University Of Arkansas, Fayetteville AR

Investigators

Abstract

Dr. Rose and his collaborators will conduct two intensive excavation and analysis seasons at Hierakonpolis, located 650 miles south of Cairo. The site is clearly associated with the birth of the ancient Egyptian state, and has produced spectacular finds, such as the Narmer Palette and the large ceremonial mace-heads of King Scorpion and Narmer, the earliest Egyptian kings.
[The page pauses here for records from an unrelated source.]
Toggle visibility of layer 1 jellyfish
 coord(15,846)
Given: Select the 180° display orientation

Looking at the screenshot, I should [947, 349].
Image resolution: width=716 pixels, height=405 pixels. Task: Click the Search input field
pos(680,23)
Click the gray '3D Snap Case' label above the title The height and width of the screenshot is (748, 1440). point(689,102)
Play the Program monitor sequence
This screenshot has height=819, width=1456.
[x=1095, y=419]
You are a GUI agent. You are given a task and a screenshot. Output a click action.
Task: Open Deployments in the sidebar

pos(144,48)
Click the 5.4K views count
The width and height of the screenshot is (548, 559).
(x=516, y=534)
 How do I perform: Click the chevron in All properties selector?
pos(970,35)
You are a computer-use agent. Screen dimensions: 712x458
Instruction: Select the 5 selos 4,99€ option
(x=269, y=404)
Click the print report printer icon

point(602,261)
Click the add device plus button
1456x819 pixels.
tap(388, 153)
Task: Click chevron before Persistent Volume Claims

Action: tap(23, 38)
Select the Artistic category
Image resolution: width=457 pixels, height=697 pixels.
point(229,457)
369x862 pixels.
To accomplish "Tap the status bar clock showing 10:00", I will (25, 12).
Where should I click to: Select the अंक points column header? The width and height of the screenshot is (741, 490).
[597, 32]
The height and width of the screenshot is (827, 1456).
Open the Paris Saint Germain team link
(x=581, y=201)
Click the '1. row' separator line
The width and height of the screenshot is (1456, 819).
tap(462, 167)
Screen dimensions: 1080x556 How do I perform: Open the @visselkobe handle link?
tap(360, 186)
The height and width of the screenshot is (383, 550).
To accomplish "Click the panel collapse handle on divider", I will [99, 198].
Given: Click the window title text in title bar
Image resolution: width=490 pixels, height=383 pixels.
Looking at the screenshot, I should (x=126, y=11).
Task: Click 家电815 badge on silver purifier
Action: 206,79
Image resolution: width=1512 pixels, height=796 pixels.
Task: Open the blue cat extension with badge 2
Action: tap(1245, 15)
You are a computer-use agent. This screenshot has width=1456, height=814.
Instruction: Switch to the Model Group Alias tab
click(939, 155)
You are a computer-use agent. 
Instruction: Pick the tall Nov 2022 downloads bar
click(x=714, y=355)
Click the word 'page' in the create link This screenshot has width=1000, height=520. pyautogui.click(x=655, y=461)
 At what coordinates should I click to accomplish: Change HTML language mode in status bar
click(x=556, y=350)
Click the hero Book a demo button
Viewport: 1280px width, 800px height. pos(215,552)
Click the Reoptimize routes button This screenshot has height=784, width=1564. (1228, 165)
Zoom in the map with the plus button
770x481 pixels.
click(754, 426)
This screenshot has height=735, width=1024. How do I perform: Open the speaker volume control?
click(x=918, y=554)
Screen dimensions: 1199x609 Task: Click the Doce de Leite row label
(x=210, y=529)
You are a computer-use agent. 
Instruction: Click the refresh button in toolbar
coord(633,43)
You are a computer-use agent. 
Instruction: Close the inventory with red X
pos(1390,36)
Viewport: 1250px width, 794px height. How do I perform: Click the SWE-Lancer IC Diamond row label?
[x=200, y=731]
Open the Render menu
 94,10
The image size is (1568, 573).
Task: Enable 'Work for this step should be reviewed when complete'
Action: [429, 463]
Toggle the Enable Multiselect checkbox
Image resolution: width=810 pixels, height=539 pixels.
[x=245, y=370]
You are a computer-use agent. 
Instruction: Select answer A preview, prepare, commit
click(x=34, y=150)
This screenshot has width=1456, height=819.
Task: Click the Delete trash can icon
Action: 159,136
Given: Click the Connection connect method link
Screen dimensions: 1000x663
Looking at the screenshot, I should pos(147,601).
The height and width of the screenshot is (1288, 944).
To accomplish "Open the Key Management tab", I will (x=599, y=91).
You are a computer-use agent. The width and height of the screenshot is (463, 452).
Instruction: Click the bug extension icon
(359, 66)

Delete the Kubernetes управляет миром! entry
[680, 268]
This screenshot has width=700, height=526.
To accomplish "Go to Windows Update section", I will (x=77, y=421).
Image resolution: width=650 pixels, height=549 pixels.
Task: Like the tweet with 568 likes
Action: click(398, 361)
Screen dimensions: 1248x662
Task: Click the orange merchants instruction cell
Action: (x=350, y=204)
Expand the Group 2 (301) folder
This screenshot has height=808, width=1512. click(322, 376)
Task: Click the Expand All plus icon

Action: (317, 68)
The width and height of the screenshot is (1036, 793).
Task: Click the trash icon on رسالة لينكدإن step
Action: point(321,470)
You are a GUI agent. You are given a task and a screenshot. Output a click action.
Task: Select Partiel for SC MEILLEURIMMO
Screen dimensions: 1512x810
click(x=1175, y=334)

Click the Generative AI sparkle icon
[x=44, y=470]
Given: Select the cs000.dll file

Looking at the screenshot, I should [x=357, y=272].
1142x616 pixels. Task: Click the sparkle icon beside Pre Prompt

These objects and the size of the site indicate its importance as a possible capital of an early kingdom prior to unification. No other site can tell us as much about when and how Egypt was transformed from a scatter of farming villages into a great kingdom of the ancient world. Hierakonpolis is the first where there are three widely separated and distinct class cemeteries: elites, skilled middle class, and laboring poor. We focus on the cemetery of the working class. The site is also unique for the level of preservation where the hot dry sand has preserved delicate matting, basketry, fabric and food stuffs, as well as human skin, fingernails, hair, internal organs, stomach contents and human feces. Teams of will excavate and comprehensively analyze 200 skeletons each season. Skeletal and dental analyses will be used to reconstruct differences in diet, disease, stress, and work loads between social classes. We propose to use the skeletal and archaeological data to test the following: if the elites, skilled middle class, and laboring poor all derived from the same population; if disease, stress, and parasite loads low enough not to suppress per capita production of the laboring poor; if the laboring class received sufficient nutrition to maintained a high level of economic output; and if the laboring class was able to produce the surpluses necessary to support the other classes without exceeding normal levels of effort by looking at arthritis. This site is highly threatened by agricultural development and within several years will be completely destroyed by bulldozing. Increased soil moisture which results from irrigation will also cause the deterioration of fragile materials which have been preserved in the dry desert environment. Thus this research must be conducted now.